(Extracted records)
■ ■ ■ ■
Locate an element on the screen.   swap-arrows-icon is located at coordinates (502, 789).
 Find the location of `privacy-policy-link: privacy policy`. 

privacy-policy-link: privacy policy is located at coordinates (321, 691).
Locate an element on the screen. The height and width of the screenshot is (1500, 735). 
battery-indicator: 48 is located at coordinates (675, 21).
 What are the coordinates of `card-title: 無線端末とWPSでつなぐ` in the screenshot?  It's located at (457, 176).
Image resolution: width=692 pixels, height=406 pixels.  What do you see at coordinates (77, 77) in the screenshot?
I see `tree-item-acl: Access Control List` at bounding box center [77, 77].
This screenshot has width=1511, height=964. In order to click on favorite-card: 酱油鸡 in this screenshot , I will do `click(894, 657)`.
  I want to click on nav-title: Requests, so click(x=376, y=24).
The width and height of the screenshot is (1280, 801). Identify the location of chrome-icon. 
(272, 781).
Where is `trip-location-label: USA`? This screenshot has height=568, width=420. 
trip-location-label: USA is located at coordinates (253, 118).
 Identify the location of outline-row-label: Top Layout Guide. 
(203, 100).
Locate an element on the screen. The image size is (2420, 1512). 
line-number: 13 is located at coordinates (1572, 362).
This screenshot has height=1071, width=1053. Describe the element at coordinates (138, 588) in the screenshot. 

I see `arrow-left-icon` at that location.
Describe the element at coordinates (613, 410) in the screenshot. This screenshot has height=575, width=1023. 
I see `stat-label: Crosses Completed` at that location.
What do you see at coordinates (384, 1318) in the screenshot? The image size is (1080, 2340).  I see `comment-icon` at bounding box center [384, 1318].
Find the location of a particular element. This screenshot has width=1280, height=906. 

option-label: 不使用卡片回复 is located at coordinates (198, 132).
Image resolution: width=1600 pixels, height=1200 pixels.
■ ■ ■ ■
#### What to produce
Copy all of the entries above word for word, line by line.

#### Response
Locate an element on the screen.   swap-arrows-icon is located at coordinates (502, 789).
 Find the location of `privacy-policy-link: privacy policy`. 

privacy-policy-link: privacy policy is located at coordinates (321, 691).
Locate an element on the screen. The height and width of the screenshot is (1500, 735). 
battery-indicator: 48 is located at coordinates (675, 21).
 What are the coordinates of `card-title: 無線端末とWPSでつなぐ` in the screenshot?  It's located at (457, 176).
Image resolution: width=692 pixels, height=406 pixels.  What do you see at coordinates (77, 77) in the screenshot?
I see `tree-item-acl: Access Control List` at bounding box center [77, 77].
This screenshot has width=1511, height=964. In order to click on favorite-card: 酱油鸡 in this screenshot , I will do `click(894, 657)`.
  I want to click on nav-title: Requests, so click(x=376, y=24).
The width and height of the screenshot is (1280, 801). Identify the location of chrome-icon. 
(272, 781).
Where is `trip-location-label: USA`? This screenshot has height=568, width=420. 
trip-location-label: USA is located at coordinates (253, 118).
 Identify the location of outline-row-label: Top Layout Guide. 
(203, 100).
Locate an element on the screen. The image size is (2420, 1512). 
line-number: 13 is located at coordinates (1572, 362).
This screenshot has height=1071, width=1053. Describe the element at coordinates (138, 588) in the screenshot. 

I see `arrow-left-icon` at that location.
Describe the element at coordinates (613, 410) in the screenshot. This screenshot has height=575, width=1023. 
I see `stat-label: Crosses Completed` at that location.
What do you see at coordinates (384, 1318) in the screenshot? The image size is (1080, 2340).  I see `comment-icon` at bounding box center [384, 1318].
Find the location of a particular element. This screenshot has width=1280, height=906. 

option-label: 不使用卡片回复 is located at coordinates (198, 132).
Image resolution: width=1600 pixels, height=1200 pixels.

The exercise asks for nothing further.